For their Beijing debut, the Indian duo of Thukral & Tagra transformed the UCCA’s middle hall into a spectacle in their signature style of “Punjabi Baroque.” With white retro furniture, warm family photos, glass crystal ornaments, and cheap kitschy artificial flowers meticulously arranged; red safflowers blooming against a blue wall-paper background; Kabbadi (a form of Indian falconry), accompanied by the heroic silhouettes of trophies. The artists tie everything together with a set of indomitably huge pink drapes. Here is a happy Western life as seen through Eastern eyes.

Thukral & Tagra come from Punjab in northern India, where families with girls hope to marry their daughters off to the citizens of developed Western countries. Though unclear as to the background of the incipient husband, families go bankrupt trying to satisfy his demands, pulling out all of the stops “in the interest of marriage.” The ultimate outcome is often very far from the happy life the naïve girls wish for in their hearts, and they are left to face abandonment, the tragic lot of outcasts. In the gallery, women of various ages recount their experiences before the camera. Some wear veils concealing everything but pairs of deep, beautiful eyes brimming with grief and resentment. Some are poised and cool, their expressions calm as though recounting someone else’s story. Some suppress anger as they denounce their husbands’ families for their cruelty or their own families for their mercilessness. Some hold their gazes firm, the space between each word emanating faith in a brighter future—but for all of these women, the tireless murmurs of their voices reveal the vulnerable position of women in an overwhelmingly patriarchal society. In addition, Thukral & Tagra have placed the smiling profiles of the men and women featured in these narratives, together with mounted reflective glass, into white picture frames that represent airplane windows. As audience members pass by, they inadvertently fall into the artists’ “trap,” projecting themselves into their subjects’ stories.
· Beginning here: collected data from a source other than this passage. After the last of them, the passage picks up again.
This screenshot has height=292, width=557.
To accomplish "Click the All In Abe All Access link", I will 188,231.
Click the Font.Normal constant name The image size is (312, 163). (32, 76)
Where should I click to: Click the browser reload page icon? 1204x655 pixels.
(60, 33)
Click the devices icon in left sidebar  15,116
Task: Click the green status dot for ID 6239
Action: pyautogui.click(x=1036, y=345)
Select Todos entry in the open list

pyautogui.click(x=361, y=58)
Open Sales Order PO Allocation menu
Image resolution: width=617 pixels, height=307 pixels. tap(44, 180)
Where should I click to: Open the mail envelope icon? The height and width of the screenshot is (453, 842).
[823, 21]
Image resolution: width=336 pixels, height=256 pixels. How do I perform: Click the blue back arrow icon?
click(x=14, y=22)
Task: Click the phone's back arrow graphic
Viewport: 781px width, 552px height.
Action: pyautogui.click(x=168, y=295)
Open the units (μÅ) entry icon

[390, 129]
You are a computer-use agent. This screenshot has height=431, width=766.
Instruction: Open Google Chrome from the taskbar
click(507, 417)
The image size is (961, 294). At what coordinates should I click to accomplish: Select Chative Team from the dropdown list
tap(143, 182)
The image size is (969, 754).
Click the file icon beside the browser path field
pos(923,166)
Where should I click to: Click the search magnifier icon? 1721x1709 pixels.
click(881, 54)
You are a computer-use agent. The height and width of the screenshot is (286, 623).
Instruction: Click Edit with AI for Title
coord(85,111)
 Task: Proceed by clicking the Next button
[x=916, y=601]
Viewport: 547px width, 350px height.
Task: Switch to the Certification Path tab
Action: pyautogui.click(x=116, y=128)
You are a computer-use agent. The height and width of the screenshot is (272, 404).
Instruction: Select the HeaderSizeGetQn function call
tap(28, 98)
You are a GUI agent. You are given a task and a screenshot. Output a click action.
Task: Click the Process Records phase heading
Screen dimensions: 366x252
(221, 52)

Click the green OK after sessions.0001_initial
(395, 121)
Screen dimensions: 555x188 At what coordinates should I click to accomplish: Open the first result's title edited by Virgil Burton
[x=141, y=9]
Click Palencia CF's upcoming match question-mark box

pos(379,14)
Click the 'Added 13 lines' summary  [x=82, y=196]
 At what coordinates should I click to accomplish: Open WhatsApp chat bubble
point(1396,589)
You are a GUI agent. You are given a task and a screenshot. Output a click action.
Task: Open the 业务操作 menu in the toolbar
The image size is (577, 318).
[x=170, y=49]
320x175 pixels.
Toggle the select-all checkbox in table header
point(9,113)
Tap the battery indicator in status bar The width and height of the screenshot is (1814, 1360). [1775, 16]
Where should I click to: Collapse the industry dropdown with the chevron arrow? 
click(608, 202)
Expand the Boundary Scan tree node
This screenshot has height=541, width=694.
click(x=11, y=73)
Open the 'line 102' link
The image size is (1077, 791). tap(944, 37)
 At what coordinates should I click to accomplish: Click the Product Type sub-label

“Offense” and “defense” are not only the principles of Kabbadi, but also the rules established between individuals in modern society. So-called “covenant marriages” are part of a global phenomenon stemming from problems of faith, human rights, and ethnic and cultural realities born out of economic and ideological gaps between developed nations and Third World countries. These factors develop the rules of the game, and in turn produce a host of tragic individual fates. The artistic effect of “Match Fixed” is one both fantastical and tongue-incheek; as it sharply satirizes Indian society, this installation—like Thukral & Tagra’s past works— takes a light approach in presenting heavier subjects such as globalization, consumerism, traditional heritage, and cultural identity.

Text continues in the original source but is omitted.